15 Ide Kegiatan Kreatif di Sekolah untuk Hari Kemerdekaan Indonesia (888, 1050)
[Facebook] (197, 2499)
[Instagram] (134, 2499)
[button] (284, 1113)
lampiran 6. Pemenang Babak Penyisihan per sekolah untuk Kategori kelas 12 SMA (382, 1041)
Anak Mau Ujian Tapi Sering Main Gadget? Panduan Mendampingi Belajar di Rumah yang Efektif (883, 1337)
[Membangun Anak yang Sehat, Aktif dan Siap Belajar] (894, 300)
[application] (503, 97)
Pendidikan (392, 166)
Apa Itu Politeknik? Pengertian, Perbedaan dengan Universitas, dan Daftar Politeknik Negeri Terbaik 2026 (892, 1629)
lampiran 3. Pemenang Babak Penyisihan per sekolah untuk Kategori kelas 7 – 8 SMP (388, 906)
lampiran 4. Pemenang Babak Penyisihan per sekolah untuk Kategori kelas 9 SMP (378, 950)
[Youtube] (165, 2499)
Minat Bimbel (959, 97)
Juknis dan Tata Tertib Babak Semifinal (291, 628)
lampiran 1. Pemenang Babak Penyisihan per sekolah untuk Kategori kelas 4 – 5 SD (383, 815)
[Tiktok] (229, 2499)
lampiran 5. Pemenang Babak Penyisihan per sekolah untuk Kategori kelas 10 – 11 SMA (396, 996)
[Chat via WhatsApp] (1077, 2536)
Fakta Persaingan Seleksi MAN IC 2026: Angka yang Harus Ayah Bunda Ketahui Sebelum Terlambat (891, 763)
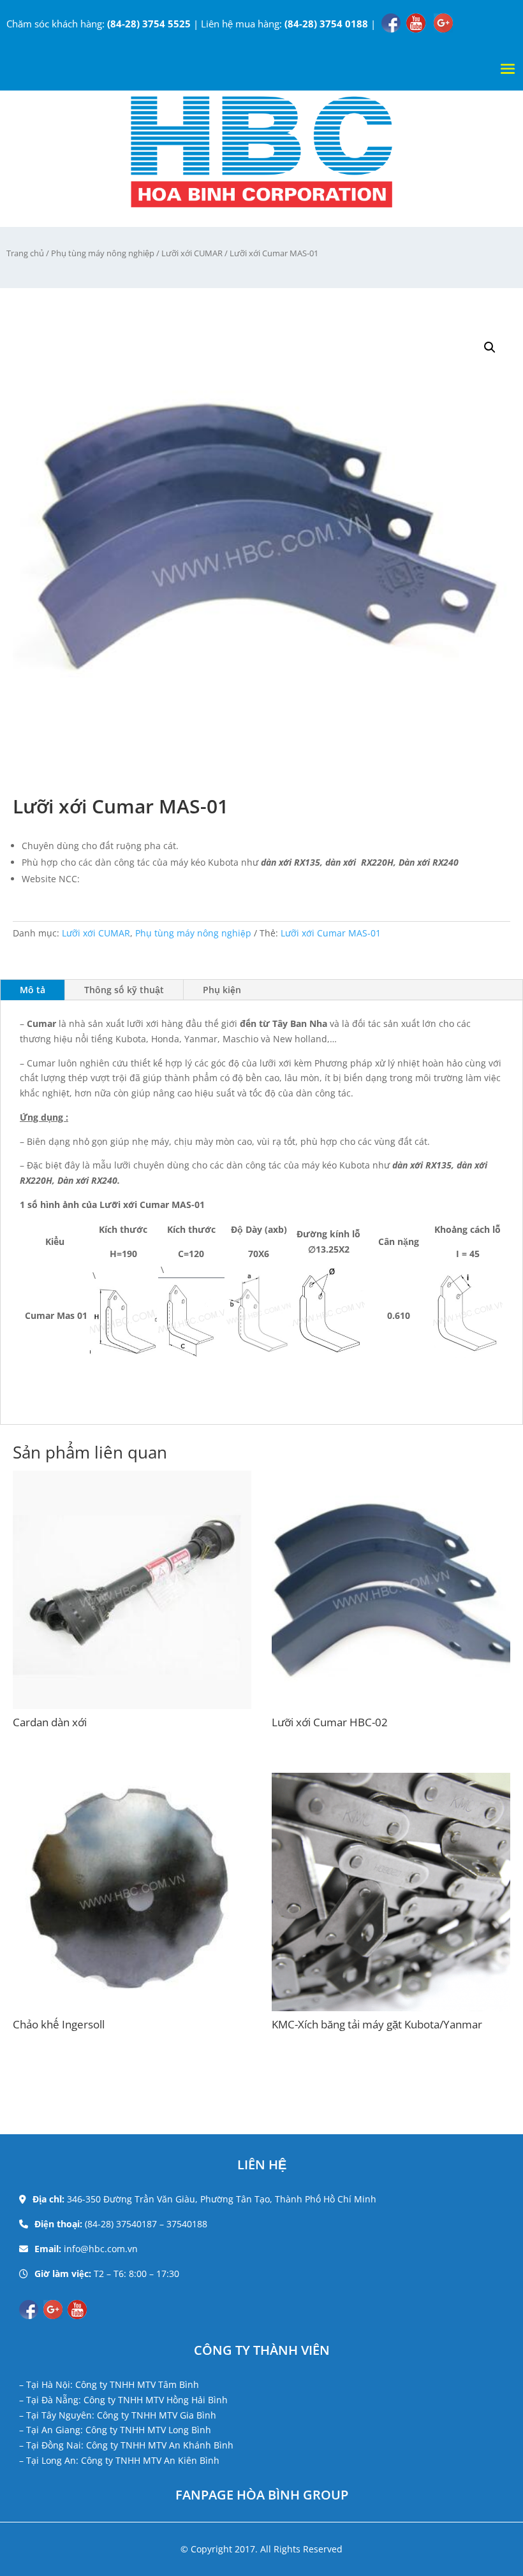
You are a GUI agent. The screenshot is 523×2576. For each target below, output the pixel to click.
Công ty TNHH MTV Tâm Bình (137, 2384)
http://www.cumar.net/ (131, 879)
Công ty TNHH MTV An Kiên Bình (150, 2460)
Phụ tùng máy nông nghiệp (102, 253)
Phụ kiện (222, 990)
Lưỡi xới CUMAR (192, 253)
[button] (489, 347)
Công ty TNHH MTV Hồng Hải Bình (156, 2400)
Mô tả (32, 990)
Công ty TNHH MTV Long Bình (148, 2430)
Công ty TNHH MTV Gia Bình (156, 2415)
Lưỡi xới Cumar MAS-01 (331, 933)
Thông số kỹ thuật (124, 990)
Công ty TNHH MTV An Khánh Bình (159, 2445)
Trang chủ (25, 253)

= = =

WHAT IS NEEDED:
Without the pictures, please output every record exactly.

RESPONSE BOX:
15 Ide Kegiatan Kreatif di Sekolah untuk Hari Kemerdekaan Indonesia (888, 1050)
[Facebook] (197, 2499)
[Instagram] (134, 2499)
[button] (284, 1113)
lampiran 6. Pemenang Babak Penyisihan per sekolah untuk Kategori kelas 12 SMA (382, 1041)
Anak Mau Ujian Tapi Sering Main Gadget? Panduan Mendampingi Belajar di Rumah yang Efektif (883, 1337)
[Membangun Anak yang Sehat, Aktif dan Siap Belajar] (894, 300)
[application] (503, 97)
Pendidikan (392, 166)
Apa Itu Politeknik? Pengertian, Perbedaan dengan Universitas, dan Daftar Politeknik Negeri Terbaik 2026 (892, 1629)
lampiran 3. Pemenang Babak Penyisihan per sekolah untuk Kategori kelas 7 – 8 SMP (388, 906)
lampiran 4. Pemenang Babak Penyisihan per sekolah untuk Kategori kelas 9 SMP (378, 950)
[Youtube] (165, 2499)
Minat Bimbel (959, 97)
Juknis dan Tata Tertib Babak Semifinal (291, 628)
lampiran 1. Pemenang Babak Penyisihan per sekolah untuk Kategori kelas 4 – 5 SD (383, 815)
[Tiktok] (229, 2499)
lampiran 5. Pemenang Babak Penyisihan per sekolah untuk Kategori kelas 10 – 11 SMA (396, 996)
[Chat via WhatsApp] (1077, 2536)
Fakta Persaingan Seleksi MAN IC 2026: Angka yang Harus Ayah Bunda Ketahui Sebelum Terlambat (891, 763)
You are a GUI agent. The screenshot is 523×2576. For each target below, output the pixel to click.
Công ty TNHH MTV Tâm Bình (137, 2384)
http://www.cumar.net/ (131, 879)
Công ty TNHH MTV An Kiên Bình (150, 2460)
Phụ tùng máy nông nghiệp (102, 253)
Phụ kiện (222, 990)
Lưỡi xới CUMAR (192, 253)
[button] (489, 347)
Công ty TNHH MTV Hồng Hải Bình (156, 2400)
Mô tả (32, 990)
Công ty TNHH MTV Long Bình (148, 2430)
Công ty TNHH MTV Gia Bình (156, 2415)
Lưỡi xới Cumar MAS-01 (331, 933)
Thông số kỹ thuật (124, 990)
Công ty TNHH MTV An Khánh Bình (159, 2445)
Trang chủ (25, 253)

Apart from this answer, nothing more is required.